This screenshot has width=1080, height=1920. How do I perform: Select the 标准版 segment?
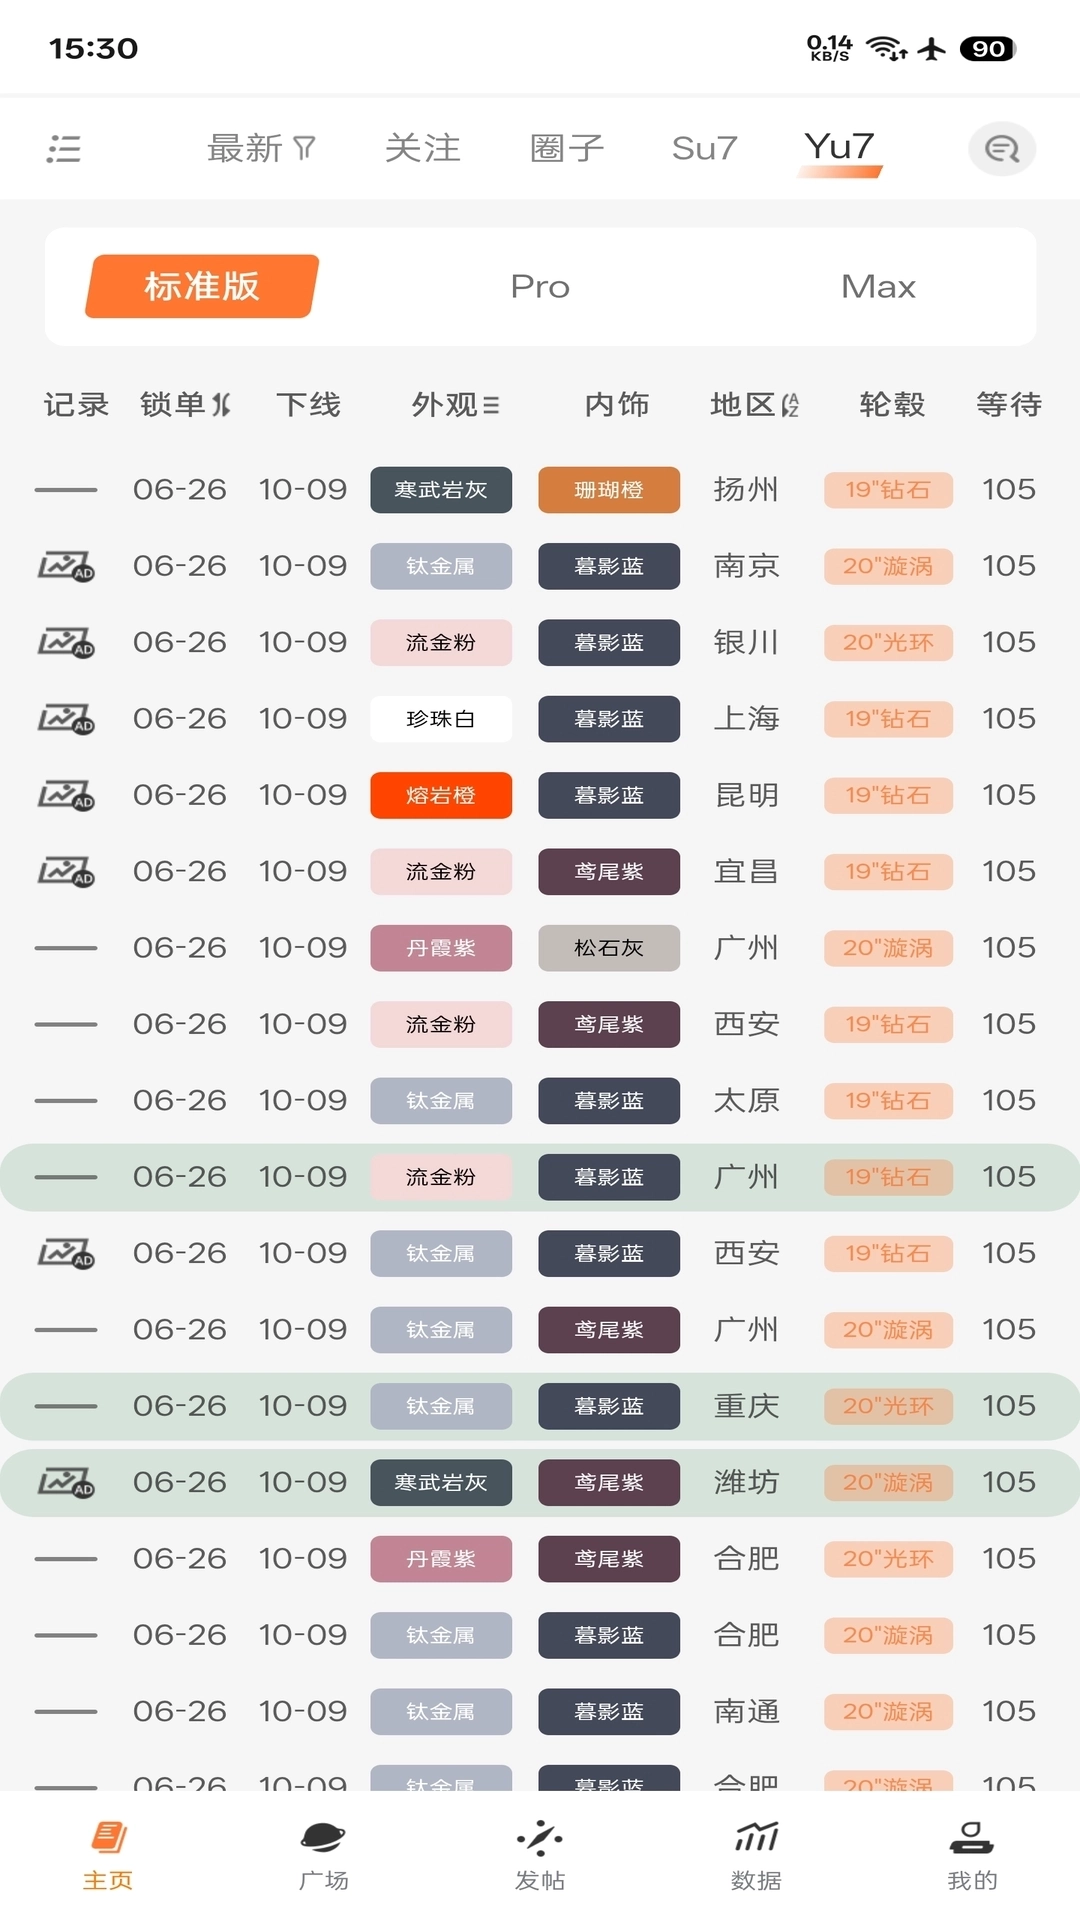click(x=199, y=287)
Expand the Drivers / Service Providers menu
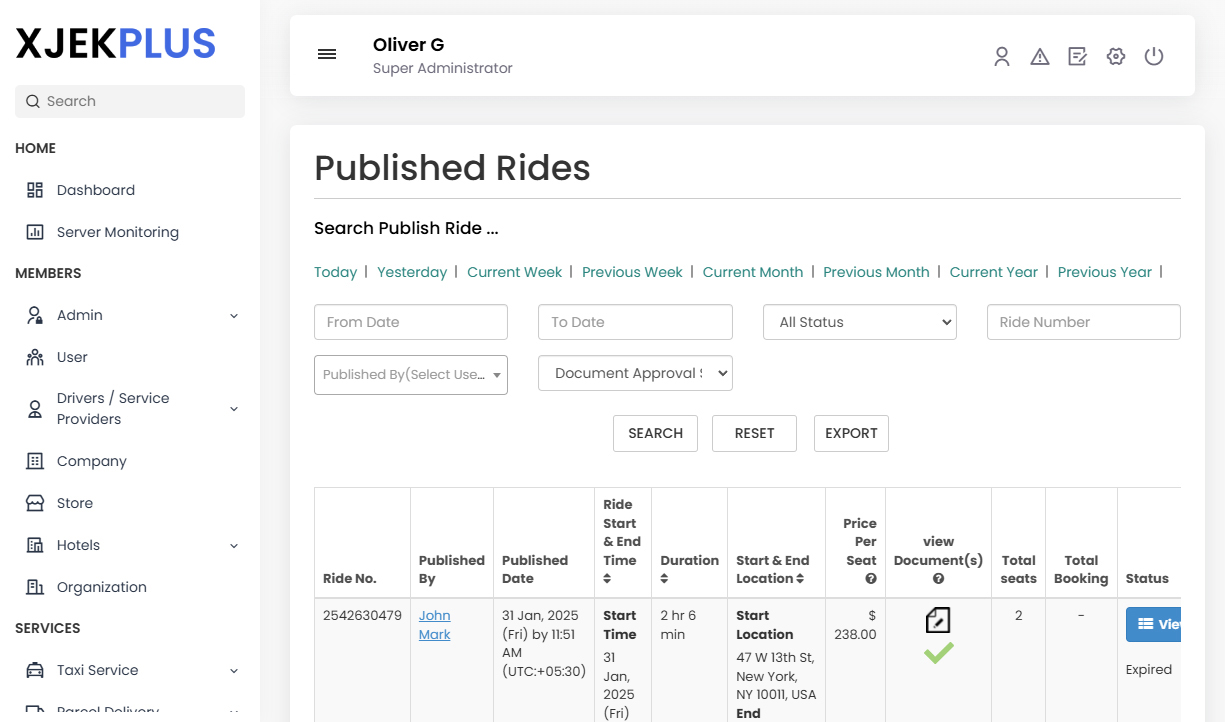 coord(233,408)
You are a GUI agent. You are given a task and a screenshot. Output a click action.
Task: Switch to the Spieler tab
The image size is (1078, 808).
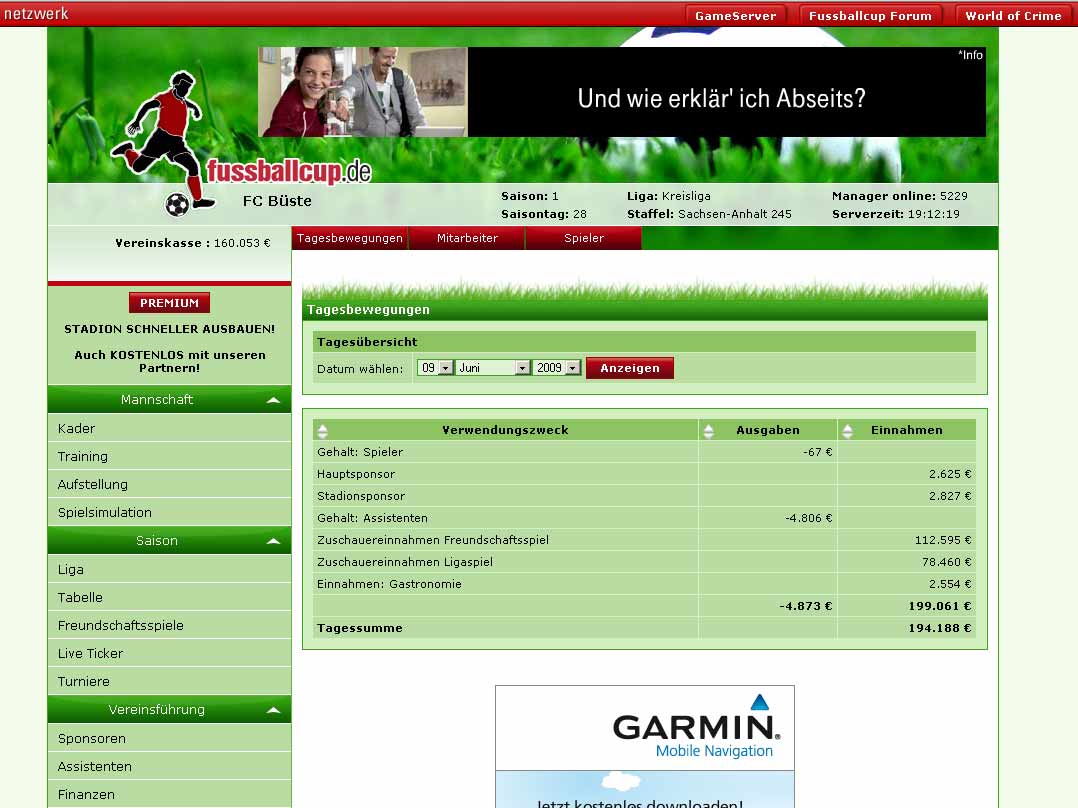click(584, 239)
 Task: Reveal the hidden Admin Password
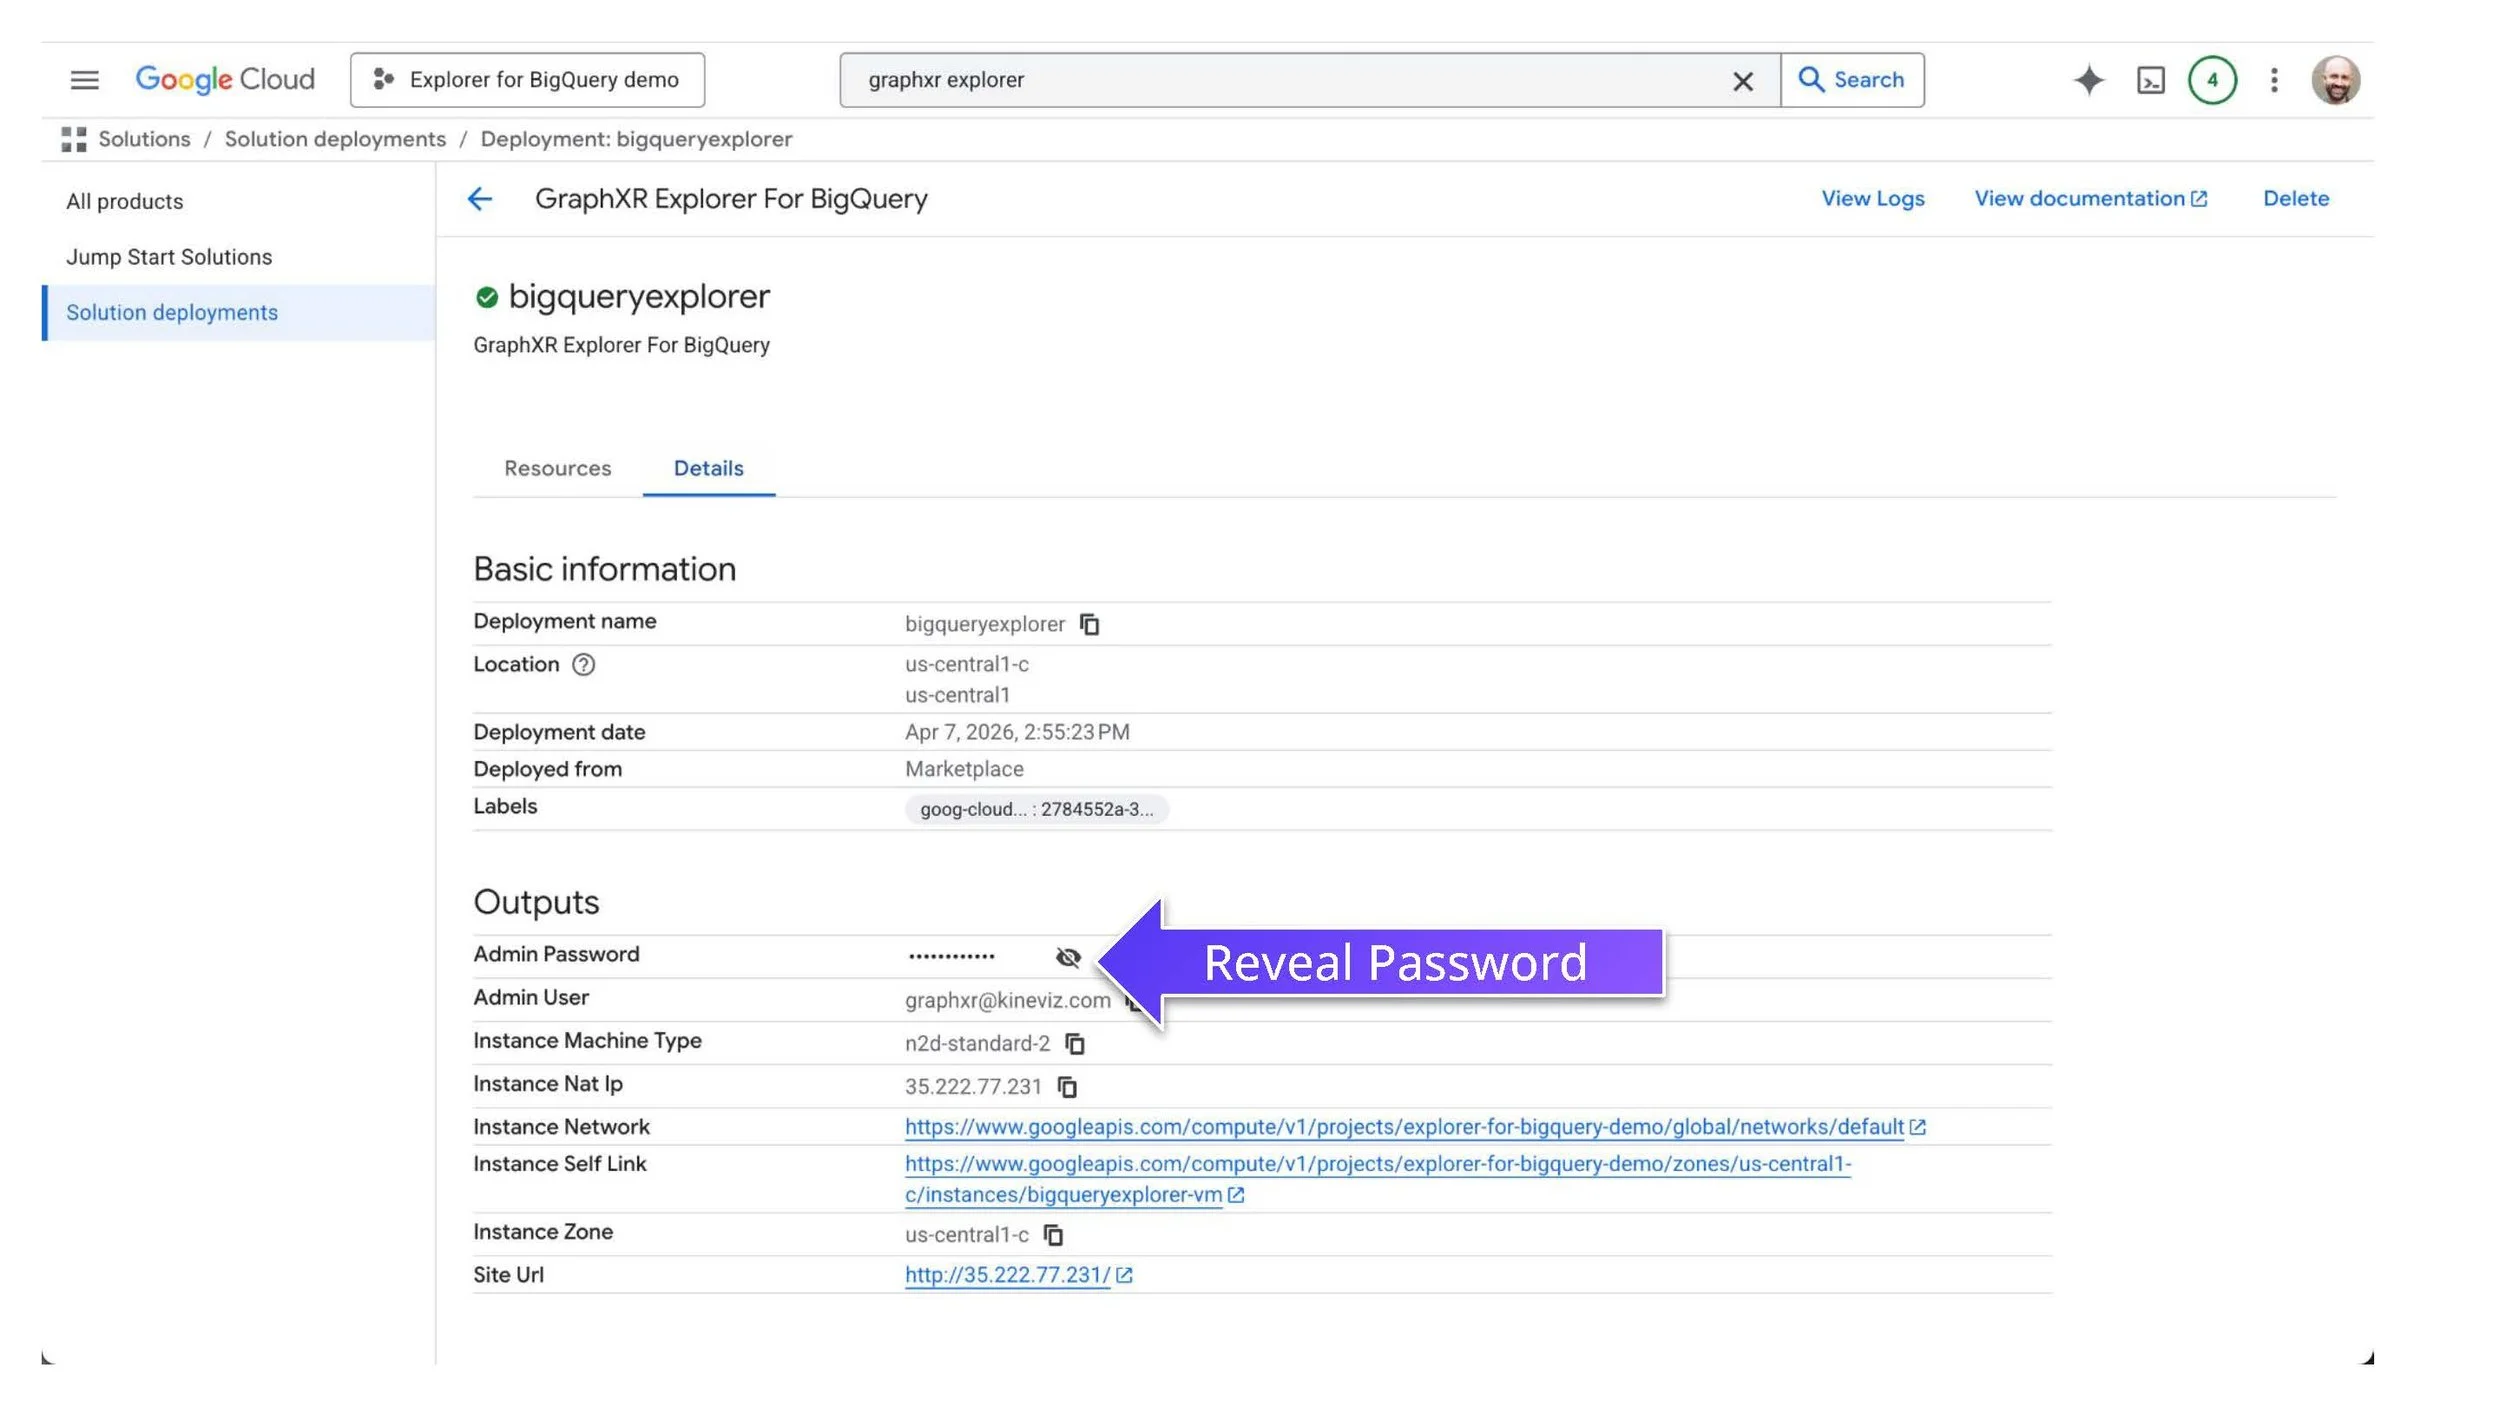click(1067, 957)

• • •

EXERCISE DETAILS >>
Swap "Admin Password" for "Wi-Fi Password" in the lines running from the line with "You are a GUI" through the end of the records, changing nothing else. Give only those lines, and leave out the pictures.

EXERCISE ANSWER >>
You are a GUI agent. You are given a task and a screenshot. Output a click action.
Task: Switch to the Spieler tab
The image size is (1078, 808).
click(584, 239)
 Task: Reveal the hidden Wi-Fi Password
click(1067, 957)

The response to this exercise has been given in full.